Monday, October 05, 2009

Street-Level Campaigning

It may seem strange to most except Daniel Hannan that there is a huge debate raging in the US about free health care. The anti campaign is talking about this as if it will bring on the end of civilisation, it is talked of as a threat to civil liberty. Obama is of course leading the campaign for free health care and it is an uphill struggle all the way. The communication strategy, as would be expected, is multi-layered including appearances on every primetime television channel (except Fox of course). But the most interesting is conducted beneath the media radar and is at the ground level. The communication is from members of his movement, or so we are told, people like Nicola Aro. The email via the community begins with the campaign message "I was lucky enough to be one of the thousands of people who heard President Obama speak about health reform recently at the University of Maryland. As he told the fired up crowd, "Change starts with people -- especially young people -- who are determined to take this nation's destiny into their own hands.""; it then moves on to ask for volunteers to support the campaign and lobby their representative. The Campus Phone Booth idea is about people calling other people and getting them to do the lobbying for them.

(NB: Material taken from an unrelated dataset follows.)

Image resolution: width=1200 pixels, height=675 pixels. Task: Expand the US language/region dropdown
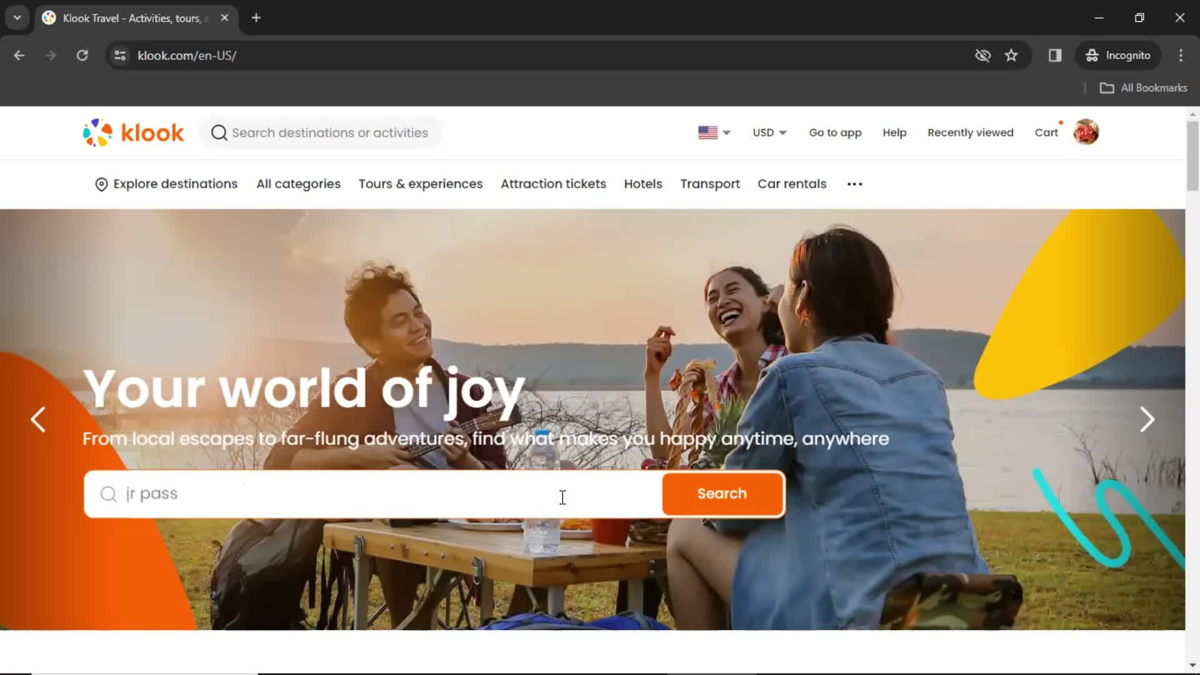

Basically it is an attempt to maintain the power of the movement that supported Obama's campaign for the Presidency. More importantly it is about citizen advocacy, people convincing their peers to get involved and back the President's initiative. It is an attempt to counter the public debate that centres on the negatives. It could be a highly persuasive tool if enough students and young people can be mobilised to run a booth and second can then mobilise others to lobby Senators. It is risky, but if it can tap into support for the initiative, and those being asked to give their time believe that they can make a difference by doing so, it could be a highly successful way of putting pressure on Senate.